Something distracted me from drinking in Beth’s splendor. I didn’t know what it was I
witnessed at the time. I thought I saw a flash of bright light towards the west. It didn’t last long, and I wondered if I might have imagined it at first. Beth was still hanging up clothes. She didn’t see it. I didn’t mention it to her. I went back to watching her struggle with the laundry. She was too short on one end, and spent most of her time on her tiptoes—fun to watch. “The Orionids are visible tonight, how about we sleep outside and watch them?” Just as she said that, she dropped a clothespin.
“Naked?” The Orionids were some falling stars left by some comet or something like that. I didn’t want to waste time watching the empty sky when I could be watching the ballgame.
“On second thought, I don’t think so.
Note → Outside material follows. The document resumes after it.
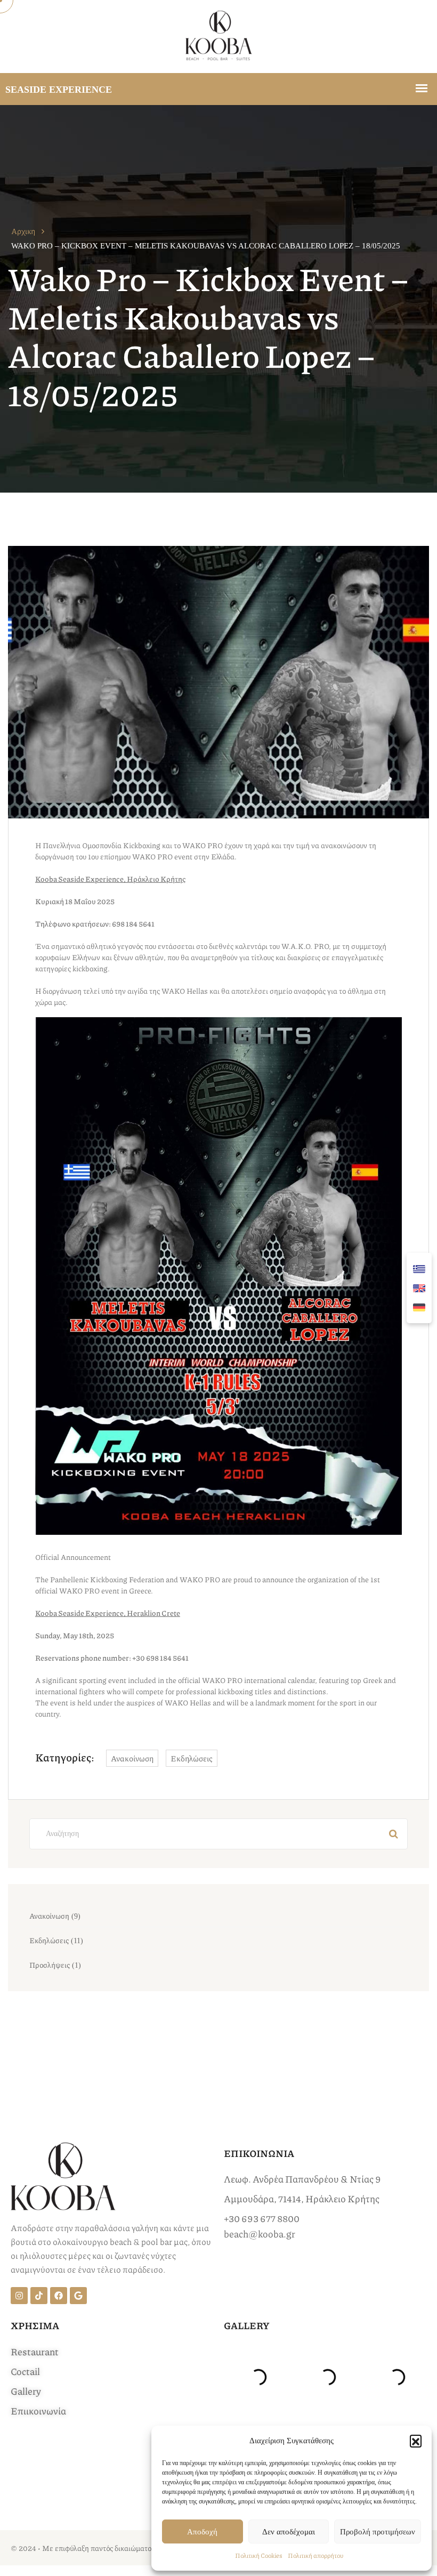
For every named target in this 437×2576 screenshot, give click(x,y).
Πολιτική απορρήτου (315, 2555)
There are too many mosquitoes. I’ll get all bit up.”
“I’ll rub some salve on your bites.” I walked up behind her and gave her the sign that the steak was no longer a problem.
I had been so infatuated with her, I forgot about what I thought I’d seen. My flirtations continued until a distant rumbling put an end to my psychological foreplay: a deep guttural reverberation from the bowels of the earth. It sounded like it was coming closer. I could sense it in my bones, and my heart. I just knew this wasn’t going to be good.